Clinical cancer research, janvier 2021

Sophie Cousin, Coralie Cantarel, Jean-Philippe Guégan, Carlos Gomez-Roca, Jean-Philippe Metges, Antoine Adenis, Simon Pernot, Carine A Bellera, Michèle Kind , Celine Auzanneau, François Le Loarer, Isabelle Soubeyran, Alban Bessede, Antoine Italiano

DOI: 10.1158/1078-0432.CCR-20-3416

https://pubmed.ncbi.nlm.nih.gov/33495314/

Abstract

Purpose: Regorafenib is synergistic with immune-checkpoint inhibition in colorectal cancer pre-clinical models.

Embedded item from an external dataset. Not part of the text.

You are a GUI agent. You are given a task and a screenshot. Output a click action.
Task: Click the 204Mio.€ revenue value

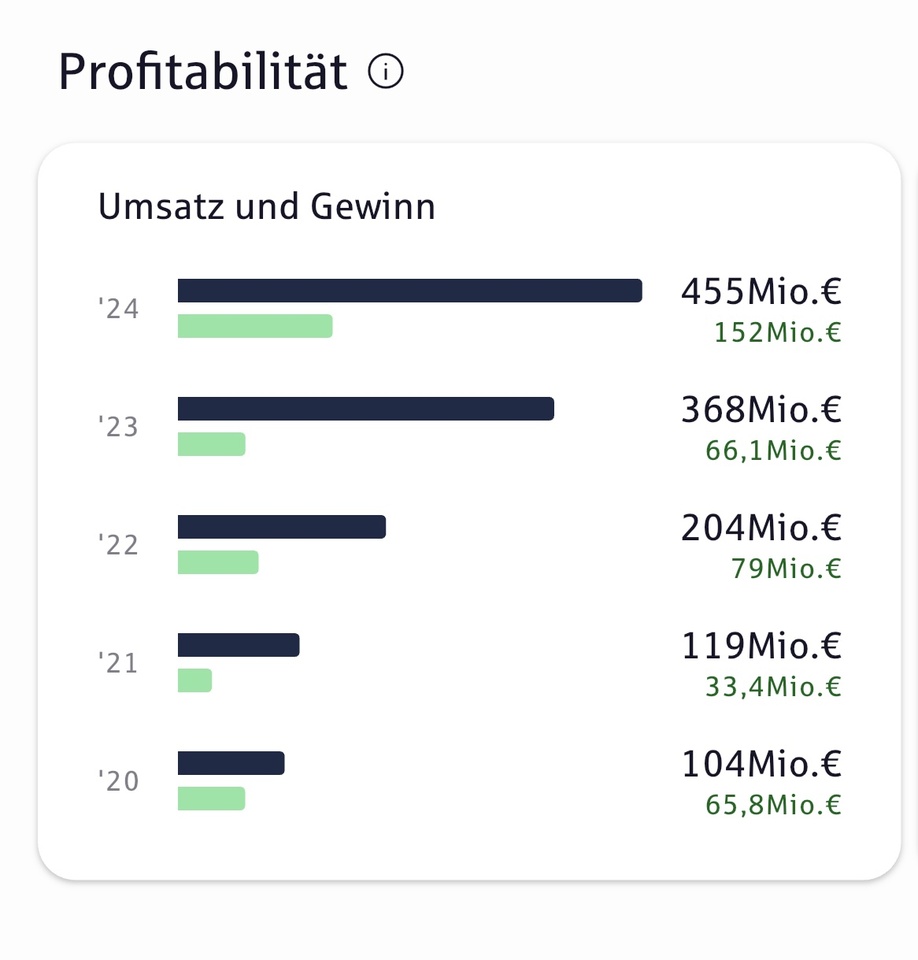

Experimental design: This is a single-arm, multicentric phase II trial. Regorafenib was given 3 weeks/4, 160mg QD; Avelumab 10 mg/kg IV was given every 2 weeks, beginning at C1D15 until progression or unacceptable toxicity. The primary endpoint was the confirmed objective response rate under treatment, as per RECIST 1.1. The secondary endpoints included: 1-year non-progression rate, progression-free survival and overall survival, safety and biomarkers studies performed on sequential tumor samples obtained at baseline and at cycle 2 Day 1.

Results: 48 patients were enrolled in 4 centers. 43 were assessable for efficacy after central radiological review. Best response was stable disease for 23 patients (53.5%) and progressive disease for 17 patients (39.5%). The median progression-free survival and overall survival were 3.6 months (95%CI: [1.8 – 5.4]) and 10.8 months (95%CI: [5.9 – NA]), respectively. The most common grade 3 or 4 adverse events were palmar-plantar erythrodysesthesia syndrome (n=14, 30%), hypertension (n=11, 23%) and diarrhea (n=6, 13%). High baseline infiltration by tumour-associated macrophages was significantly associated with adverse progression-free survival (1.8 vs 3.7 months, p=0.002) and overall survival: 3.7 months vs not reached, p=0.002). Increased tumor infiltration by CD8+ T cells at C2D1 as compared to baseline was significantly associated with better outcome.

Conclusions: The combination of regorafenib + avelumab mobilizes antitumor immunity in a subset of MSS-colorectal cancer patients. Computational pathology through quantification of immune cells infiltration may improve patient selection for further studies investigating this approach.